Prompt:
Copy the following records line for line, with no changes.

Extracted data:

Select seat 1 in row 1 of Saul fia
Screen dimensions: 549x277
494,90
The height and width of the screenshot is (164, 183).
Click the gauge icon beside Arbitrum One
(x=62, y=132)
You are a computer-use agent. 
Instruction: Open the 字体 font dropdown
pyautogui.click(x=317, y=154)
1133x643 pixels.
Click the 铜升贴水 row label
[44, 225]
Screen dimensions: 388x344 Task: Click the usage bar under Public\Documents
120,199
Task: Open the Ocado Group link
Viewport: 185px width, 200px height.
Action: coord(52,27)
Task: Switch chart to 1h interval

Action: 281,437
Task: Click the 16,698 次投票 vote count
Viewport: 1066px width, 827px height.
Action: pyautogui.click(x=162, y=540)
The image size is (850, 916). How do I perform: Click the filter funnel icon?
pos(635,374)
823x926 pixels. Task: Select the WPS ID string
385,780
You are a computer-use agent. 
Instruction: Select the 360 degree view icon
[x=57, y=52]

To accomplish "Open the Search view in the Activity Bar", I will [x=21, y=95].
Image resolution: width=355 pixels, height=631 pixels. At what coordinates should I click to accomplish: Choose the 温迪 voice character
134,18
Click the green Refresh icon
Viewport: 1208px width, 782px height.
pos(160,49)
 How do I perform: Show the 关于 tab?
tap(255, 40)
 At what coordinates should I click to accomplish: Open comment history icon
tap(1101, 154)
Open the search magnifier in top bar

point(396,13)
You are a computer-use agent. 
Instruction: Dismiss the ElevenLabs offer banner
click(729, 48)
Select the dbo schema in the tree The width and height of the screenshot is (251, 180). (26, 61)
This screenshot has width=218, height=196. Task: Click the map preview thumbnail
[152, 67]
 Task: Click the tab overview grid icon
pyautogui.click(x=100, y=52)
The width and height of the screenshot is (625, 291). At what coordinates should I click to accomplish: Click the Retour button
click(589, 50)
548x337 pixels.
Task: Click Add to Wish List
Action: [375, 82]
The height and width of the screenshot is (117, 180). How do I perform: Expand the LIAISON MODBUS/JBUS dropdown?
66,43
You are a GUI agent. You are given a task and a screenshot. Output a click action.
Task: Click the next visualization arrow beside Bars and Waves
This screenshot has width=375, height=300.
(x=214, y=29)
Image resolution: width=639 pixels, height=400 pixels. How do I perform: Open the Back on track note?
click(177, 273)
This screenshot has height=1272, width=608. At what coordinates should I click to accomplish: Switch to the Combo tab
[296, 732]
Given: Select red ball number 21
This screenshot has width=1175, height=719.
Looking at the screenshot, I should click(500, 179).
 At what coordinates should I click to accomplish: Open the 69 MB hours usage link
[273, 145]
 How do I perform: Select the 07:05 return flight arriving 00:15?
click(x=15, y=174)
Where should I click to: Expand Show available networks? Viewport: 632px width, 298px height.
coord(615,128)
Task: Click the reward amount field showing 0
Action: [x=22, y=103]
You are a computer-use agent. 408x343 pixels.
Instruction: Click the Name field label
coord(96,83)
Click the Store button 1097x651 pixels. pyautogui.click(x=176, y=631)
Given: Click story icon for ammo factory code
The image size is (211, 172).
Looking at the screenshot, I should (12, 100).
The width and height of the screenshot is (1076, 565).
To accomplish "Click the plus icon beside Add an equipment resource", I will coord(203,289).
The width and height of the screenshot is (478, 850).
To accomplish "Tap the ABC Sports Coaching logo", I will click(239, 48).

Completed exercise:
Select seat 1 in row 1 of Saul fia
Screen dimensions: 549x277
494,90
The height and width of the screenshot is (164, 183).
Click the gauge icon beside Arbitrum One
(x=62, y=132)
You are a computer-use agent. 
Instruction: Open the 字体 font dropdown
pyautogui.click(x=317, y=154)
1133x643 pixels.
Click the 铜升贴水 row label
[44, 225]
Screen dimensions: 388x344 Task: Click the usage bar under Public\Documents
120,199
Task: Open the Ocado Group link
Viewport: 185px width, 200px height.
Action: coord(52,27)
Task: Switch chart to 1h interval

Action: 281,437
Task: Click the 16,698 次投票 vote count
Viewport: 1066px width, 827px height.
Action: pyautogui.click(x=162, y=540)
The image size is (850, 916). How do I perform: Click the filter funnel icon?
pos(635,374)
823x926 pixels. Task: Select the WPS ID string
385,780
You are a computer-use agent. 
Instruction: Select the 360 degree view icon
[x=57, y=52]

To accomplish "Open the Search view in the Activity Bar", I will [x=21, y=95].
Image resolution: width=355 pixels, height=631 pixels. At what coordinates should I click to accomplish: Choose the 温迪 voice character
134,18
Click the green Refresh icon
Viewport: 1208px width, 782px height.
pos(160,49)
 How do I perform: Show the 关于 tab?
tap(255, 40)
 At what coordinates should I click to accomplish: Open comment history icon
tap(1101, 154)
Open the search magnifier in top bar

point(396,13)
You are a computer-use agent. 
Instruction: Dismiss the ElevenLabs offer banner
click(729, 48)
Select the dbo schema in the tree The width and height of the screenshot is (251, 180). (26, 61)
This screenshot has width=218, height=196. Task: Click the map preview thumbnail
[152, 67]
 Task: Click the tab overview grid icon
pyautogui.click(x=100, y=52)
The width and height of the screenshot is (625, 291). At what coordinates should I click to accomplish: Click the Retour button
click(589, 50)
548x337 pixels.
Task: Click Add to Wish List
Action: [375, 82]
The height and width of the screenshot is (117, 180). How do I perform: Expand the LIAISON MODBUS/JBUS dropdown?
66,43
You are a GUI agent. You are given a task and a screenshot. Output a click action.
Task: Click the next visualization arrow beside Bars and Waves
This screenshot has width=375, height=300.
(x=214, y=29)
Image resolution: width=639 pixels, height=400 pixels. How do I perform: Open the Back on track note?
click(177, 273)
This screenshot has height=1272, width=608. At what coordinates should I click to accomplish: Switch to the Combo tab
[296, 732]
Given: Select red ball number 21
This screenshot has width=1175, height=719.
Looking at the screenshot, I should click(500, 179).
 At what coordinates should I click to accomplish: Open the 69 MB hours usage link
[273, 145]
 How do I perform: Select the 07:05 return flight arriving 00:15?
click(x=15, y=174)
Where should I click to: Expand Show available networks? Viewport: 632px width, 298px height.
coord(615,128)
Task: Click the reward amount field showing 0
Action: [x=22, y=103]
You are a computer-use agent. 408x343 pixels.
Instruction: Click the Name field label
coord(96,83)
Click the Store button 1097x651 pixels. pyautogui.click(x=176, y=631)
Given: Click story icon for ammo factory code
The image size is (211, 172).
Looking at the screenshot, I should (12, 100).
The width and height of the screenshot is (1076, 565).
To accomplish "Click the plus icon beside Add an equipment resource", I will coord(203,289).
The width and height of the screenshot is (478, 850).
To accomplish "Tap the ABC Sports Coaching logo", I will click(239, 48).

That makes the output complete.